La lumière sera très utile pour ne pas avoir (trop) peur et trouver des indices cachés...
Dans sa demeure de R'lyeh, le défunt Cthulhu attend en rêvant...
Mais là où le jeu fait très fort, c'est sur le traitement de l'ambiance et du scénario. Attendez-vous à douter souvent et très vite. En plus de la perte de santé mentale, on s'aperçoit rapidement que la frontière entre la réalité et l'hallucination est particulièrement mince, et on se demande très vite de quel côté on est, notamment suite à un certain événement... Notons que le jeu s'inspire autant des textes de Lovecraft que du jeu de rôle papier Call of Cthulhu (peut-être même encore plus avec rien de moins que Mark Morrison, l'un des auteurs du dit jeu de rôle, parmi les scénaristes).
On se trouve donc très vite pris dans l'intrigue, à essayer de démêler les fils de la réalité, et à être souvent en situation de peur ou de malaise grâce à la mise en scène et l'ambiance. Si le jeu ne manque pas de jumpscares, il ne joue pas plus là-dessus que sur le gore et préfère se centrer sur une sensation de malaise permanent à la seconde où on a mis le pied sur le quai de Darkwater. On se sent en effet aussitôt étranger et absolument pas bienvenu, sans même parler du fait que l'île, avec son brouillard et ses montagnes, dégage une aura qui met fortement mal à l'aise... Bref, nous avons là une ambiance bien pesante à chaque pas, et ça suffit à provoquer des pics de frayeur de façon assez simple.
Le tableau est peut-être un peu gâché par des animations un peu rigides et une histoire qui se révèle finalement assez dirigiste malgré ses fins multiples du fait de l'enchaînement de niveaux à l'ancienne, sans possibilité d'aller explorer les autres zones une fois hors du chapitre concerné, mais le tout est assez bien fait pour attirer les amateurs de policier, de fantastique et d'horreur psychologique, voire même de RPG. Et, surtout, il a tout pour satisfaire les amateurs de Lovecraft, tant le pari de Cyanide est réussi. Ce Call of Cthulhu est sans doute à ce jour la première vraie réussite d'une adaptation directe/officielle des œuvres de Lovecraft (avant cela, on devait aller voir du côté de L'Antre de la Folie côté cinéma, ou de Eternal Darkness et Darkest Dungeon côté jeux vidéo, soit des œuvres qui assument leur inspiration de fort belle manière, mais ne sont pas des adaptations).
À moins d'être vraiment allergique aux FPS et d'être plus myope qu'une taupe (les sous-titres sont parfois un peu délicats à lire...), il n'y a aucun raison de refuser l'invitation de Cyanide à entrer dans la folie, si tant est que l'univers vous tente.
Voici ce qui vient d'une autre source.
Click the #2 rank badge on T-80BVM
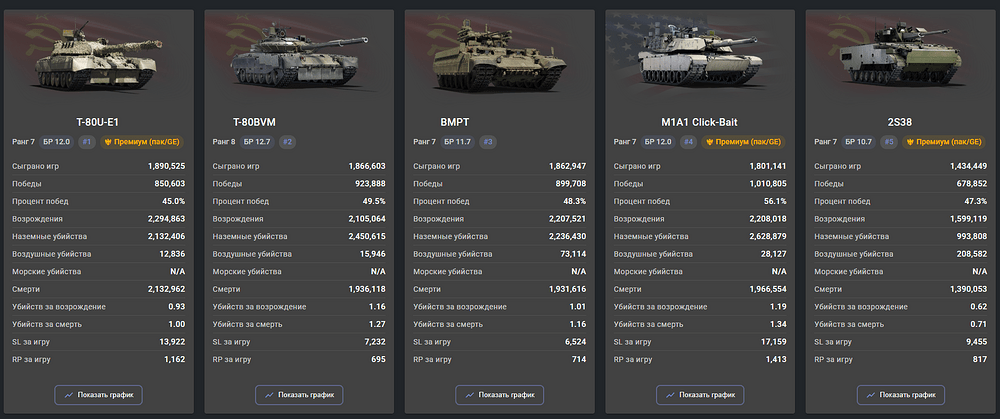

Darkwater, une île très agréable....
Le pari était osé, et force est d'admettre que Cyanide sait embaucher ses scénaristes. Call of Cthulhu nous plonge droit au cœur, à la base de l'univers lovecraftien et du mythe des Grands Anciens, à grands renforts de références bien utilisées et, surtout, d'une ambiance à toute épreuve. Le jeu joue sans cesse sur la notion de santé mentale du personnage principal et n'hésite pas à brouiller en permanence les pistes entre réalité et hallucination, le côté RPG est bien utilisé, et le gameplay est simple mais efficace. Une nouvelle référence pour les amateurs de Lovecraft, et d'horreur psychologique en général.